Art Rickerby was good. Damn, but he was good. It was as if I had asked what time it was and he had no watch. But he just wasn’t that good. I saw all the little things happen to him that nobody else would have noticed and watched them grow and grow until he could contain them no longer and had to sluff them off with an aside remark. So with an insipid look that didn’t become him at all he said, “Who?”
“Or is it whom? Art?”
I had him where the hair was short and he knew it. He had given me all the big talk but this one was one too big. It was even bigger than he was and he didn’t quite know how to handle it. You could say this about him: he was a book man. He put all the facts through the machine in his head and took the risk alone. He couldn’t tell what I knew, yet he couldn’t tell what I didn’t know. Neither could he take a chance on having me clam up.
Art Rickerby was strictly a statesman. A federal agent, true, a cop, a dedicated servant of the people, but foremost he was a statesman. He was dealing with big security now and all the wraps were off. We were in a bar drinking beer and somehow the world was at our feet. What was it Laura had said—
“You didn’t answer me,” I prodded.
He put his glass down, and for the first time his hand wasn’t steady. “How did you know about that?”
“Tell me, is it a big secret?”
His voice had an edge to it.
“Well, whatta you know.”
“Hammer—”
“Nuts, Rickerby. You tell me.”
Time was on my side now. I could afford a little bit of it. He couldn’t. He was going to have to get to a phone to let someone bigger than he was know that The Dragon wasn’t a secret any longer. He flipped the mental coin and that someone lost. He turned slowly and took his glasses off, wiping them on a handkerchief. They were all fogged up. “The Dragon is a team.”
“So is Rutgers.”
The joke didn’t go across. Ignoring it, he said, “It’s a code name for an execution team. There are two parts, Tooth and Nail.”
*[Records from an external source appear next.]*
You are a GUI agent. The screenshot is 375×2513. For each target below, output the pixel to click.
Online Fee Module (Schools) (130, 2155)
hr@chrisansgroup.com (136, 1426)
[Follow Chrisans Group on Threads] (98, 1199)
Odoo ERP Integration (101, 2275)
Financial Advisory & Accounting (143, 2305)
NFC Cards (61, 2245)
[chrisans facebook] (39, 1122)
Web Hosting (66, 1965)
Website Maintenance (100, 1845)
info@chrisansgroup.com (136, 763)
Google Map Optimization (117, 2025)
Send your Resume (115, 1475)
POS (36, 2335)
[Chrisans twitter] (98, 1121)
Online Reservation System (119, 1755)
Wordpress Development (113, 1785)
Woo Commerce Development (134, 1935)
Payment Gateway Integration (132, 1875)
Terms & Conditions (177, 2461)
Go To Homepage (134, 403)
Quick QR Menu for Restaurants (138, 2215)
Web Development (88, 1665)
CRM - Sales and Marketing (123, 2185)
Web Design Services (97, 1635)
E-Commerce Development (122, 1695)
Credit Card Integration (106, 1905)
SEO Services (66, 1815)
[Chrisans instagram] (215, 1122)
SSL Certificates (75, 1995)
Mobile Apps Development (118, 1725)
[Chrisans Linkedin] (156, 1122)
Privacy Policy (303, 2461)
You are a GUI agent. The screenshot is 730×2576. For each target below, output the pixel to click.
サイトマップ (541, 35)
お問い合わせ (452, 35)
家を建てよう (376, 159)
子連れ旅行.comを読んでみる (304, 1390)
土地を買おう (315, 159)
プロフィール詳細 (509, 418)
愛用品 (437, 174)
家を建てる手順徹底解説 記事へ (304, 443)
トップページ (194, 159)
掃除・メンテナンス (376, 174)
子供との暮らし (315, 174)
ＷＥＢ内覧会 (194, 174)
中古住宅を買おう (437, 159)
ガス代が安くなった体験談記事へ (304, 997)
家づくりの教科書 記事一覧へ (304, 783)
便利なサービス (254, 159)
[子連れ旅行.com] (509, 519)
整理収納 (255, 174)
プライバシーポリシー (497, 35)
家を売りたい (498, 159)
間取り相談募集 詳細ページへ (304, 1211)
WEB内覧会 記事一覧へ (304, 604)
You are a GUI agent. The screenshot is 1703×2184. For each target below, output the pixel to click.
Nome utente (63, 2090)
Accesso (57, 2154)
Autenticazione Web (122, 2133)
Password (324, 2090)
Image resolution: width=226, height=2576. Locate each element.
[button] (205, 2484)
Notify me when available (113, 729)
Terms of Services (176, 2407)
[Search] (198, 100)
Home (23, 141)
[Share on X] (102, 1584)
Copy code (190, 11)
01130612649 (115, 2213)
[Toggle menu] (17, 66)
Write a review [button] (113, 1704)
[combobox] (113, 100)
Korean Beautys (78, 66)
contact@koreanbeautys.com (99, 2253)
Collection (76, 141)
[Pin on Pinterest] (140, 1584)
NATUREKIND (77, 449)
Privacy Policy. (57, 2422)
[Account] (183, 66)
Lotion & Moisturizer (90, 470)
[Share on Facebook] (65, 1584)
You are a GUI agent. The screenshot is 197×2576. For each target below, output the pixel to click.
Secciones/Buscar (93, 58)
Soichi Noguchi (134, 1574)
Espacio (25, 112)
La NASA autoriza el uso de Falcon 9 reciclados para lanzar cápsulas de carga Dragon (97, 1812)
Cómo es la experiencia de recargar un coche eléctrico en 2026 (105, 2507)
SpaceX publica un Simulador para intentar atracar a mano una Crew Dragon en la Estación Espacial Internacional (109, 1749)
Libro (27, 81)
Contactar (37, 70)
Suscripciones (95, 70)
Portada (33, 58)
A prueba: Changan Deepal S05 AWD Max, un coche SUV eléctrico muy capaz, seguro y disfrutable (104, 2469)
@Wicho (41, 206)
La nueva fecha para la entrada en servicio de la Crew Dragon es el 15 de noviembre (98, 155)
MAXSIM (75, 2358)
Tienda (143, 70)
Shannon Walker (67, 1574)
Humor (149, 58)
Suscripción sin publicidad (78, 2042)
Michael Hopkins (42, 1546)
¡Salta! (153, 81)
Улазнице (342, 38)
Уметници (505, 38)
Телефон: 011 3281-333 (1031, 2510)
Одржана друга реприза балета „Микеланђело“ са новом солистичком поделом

I turned the glass around in my hand, staring at it, waiting. I asked, “Commies?”
“Yes.” His reluctance was almost tangible. He finally said, “I can name persons throughout the world in critical positions in government who have died lately, some violently, some of natural causes apparently. You would probably recognize their names.”
“I doubt it. I’ve been out of circulation for seven years.”
He put the glasses on again and looked at the backbar. “I wonder,” he mused to himself.
“The Dragon, Rickerby, if it were so important, how come the name never appeared? With a name like that it was bound to show.”
“Hell,” he said, “it was
“Sure,” I said, and I watched his face closely. “The Dragon killed Richie.”
Nothing showed.
“Now The Dragon is trying to kill Velda.”
Still nothing showed, but he said calmly, “How do you know?”
“Richie told me. That’s what he told me before he died. So she couldn’t be tied up with the other side, could she?”
Unexpectedly, he smiled, tight and deadly and you really couldn’t tell what he was thinking. “You never know,” Art answered. “When their own kind slip from grace, they too become targets. We have such in our records. It isn’t even unusual.”
“You bastard.”
“You know too much, Mr. Hammer. You might become a target yourself.”
“I wouldn’t be surprised.”
He took a bill from his pocket and put it on the bar. John took it, totaled up the check and hit the register. When he gave the change back Art said, “Thanks for being so candid. Thank you for The Dragon.”
“You leaving it like that?”
“I think that’s it, don’t you?”
“Sucker,” I said.
He stopped halfway off his stool.
“You don’t think I’d be that stupid, do you? Even after seven years I wouldn’t be that much of a joker.”
For a minute he was the placid little gray man I had first met, then almost sorrowfully he nodded and said, “I’m losing my insight. I thought I had it all. What else do you know?”
I took a long pull of the Blue Ribbon and finished the glass. When I put it down I said to him, “Richie told me something else that could put his killer in front of a gun.”
“And just what is it you want for this piece of information?”
“Not much.” I grinned. “Just an official capacity in some department or another so that I can carry a gun.”
“Like in the old days,” he said.
“Like in the old days,” I repeated.
CHAPTER 8
Hy Gardner was taping a show and I didn’t get to see him until it was over. We had a whole empty studio to ourselves, the guest chairs to relax in and for a change a quiet that was foreign to New York.
When he lit his cigar and had a comfortable wreath of smoke over his head he said, “How’s things going, Mike?”
“Looking up. Why, what have you heard?”